APRIL 27
EASTER 1916—PART TWO
Today’s show features more tracks from the new CD Blood on the Rose / Fuil ar an Rós, available at the website everlastingvoices.ie. James Joyce, who did not support the rebellion but who had a friend who died in it, wrote in “The Dead,” “Better pass boldly into that other world, in the full glory of some passion, than fade and wither dismally with age.” Colm Tóibín suggests that “it was this idea [though not Joyce’s formulation of it]…that would animate Pádraig Pearse and his followers in the years leading up to the 1916 Rebellion.” Pearse connected this idea with the great legendary Irish hero, Cúchulainn as well as with the Irish nationalist, Robert Emmett, who had been executed by the British for high treason in 1803.

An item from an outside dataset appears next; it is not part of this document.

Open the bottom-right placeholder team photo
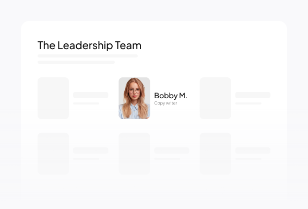click(x=216, y=154)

“By the time they sat in their prison cells in the early hours of 3 May 1916 awaiting execution,” Tóibín goes on, “it was clear that [the rebels] had divided public opinion in Britain and Ireland in a way that would come to matter. They appeared to the British as supremely treacherous. They had stabbed the country in the back during a time of war, causing immense destruction to life and property. They had made clear their willingness to treat openly with the enemy against whom so many Irishmen had volunteered to fight and in a war in which so many were still dying. (In the week of the rebellion, to take just one example, 570 men from the 16th Irish Division were killed at Hulluch on the Western Front.) ‘I admit having opened negotiations with Germany,’ Pearse said in his court-martial statement. ‘We have kept our word with her and as far as I can see she did her best to help us. She sent a ship with men.’ It was hard to imagine, if viewed from the British side, what else could have been done with the leaders of the rebellion. It must have seemed not only natural, but just and right, to shoot them.

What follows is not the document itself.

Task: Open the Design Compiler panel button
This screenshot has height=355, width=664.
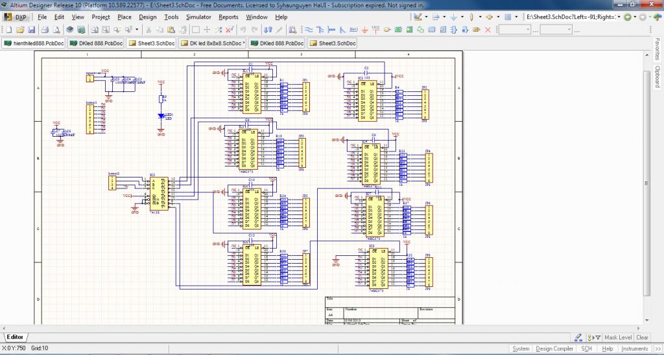Action: (554, 349)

“But the rebels appeared to the Irish side in a totally different light. The stark divergence in this after-image – the creation of a deep fissure between Britain and Ireland – was perhaps the rebels’ real achievement…
“All the families gave accounts of the last hours of the rebels. They made sure to emphasise that their loved ones, including the Marxist James Connolly, had seen priests before they were shot. They also included as much sad detail as they could. ‘I had to stand there at the cell door,’ Kathleen Clarke wrote, ‘while the soldier locked the door of what seemed to be my husband’s tomb. How I held myself together, with my head up, I do not know. I must have been turned to stone … but the sound of that key in that lock has haunted me ever since.’”

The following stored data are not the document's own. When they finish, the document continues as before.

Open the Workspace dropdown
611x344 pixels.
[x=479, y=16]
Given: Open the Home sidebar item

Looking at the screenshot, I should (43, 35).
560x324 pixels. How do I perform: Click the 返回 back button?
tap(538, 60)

This is Pádraig Pearse’s poem, “Renunciation,” written by Pearse in Irish. The translation is Pearse’s own:
Fornocht do chonac thú,
a áille na háille,
is do dhallas mo shúil
ar eagla go stánfainn.
Do chualas do cheol,
a bhinne na binne,
is do dhúnas mo chluas
ar eagla go gclisfinn.
Do bhlaiseas do bhéal
a mhilse na milse,
is do chruas mo chroí
ar eagla mo mhillte.
Do dhallas mo shúil,
is mo chluas do dhúnas;
do chruas mo chroí,
is mo mhian do mhúchas.
Do thugas mo chúl
ar an aisling do chumas,
‘s ar an ród so romham
m’aghaidh do thugas.
Do thugas mo ghnúis
ar an ród so romham,
ar an ngníomh do-chim,
’s ar an mbás do gheobhad.
Naked I saw thee,
O beauty of beauty,
And I blinded my eyes
For fear I should stare.
I heard thy music,
O melody of melody,
And I closed my ears
For fear I should falter.
I tasted thy mouth,
O sweetness of sweetness,
And I hardened my heart
For fear of my weakening.
I blinded my eyes,
And I closed my ears,
I hardened my heart
And I smothered my desire.
I turned my back
On the vision I had shaped,
And to this road before me
I turned my face.
I have turned my face
To this road before me,
To the deed that I see
And the death I shall die.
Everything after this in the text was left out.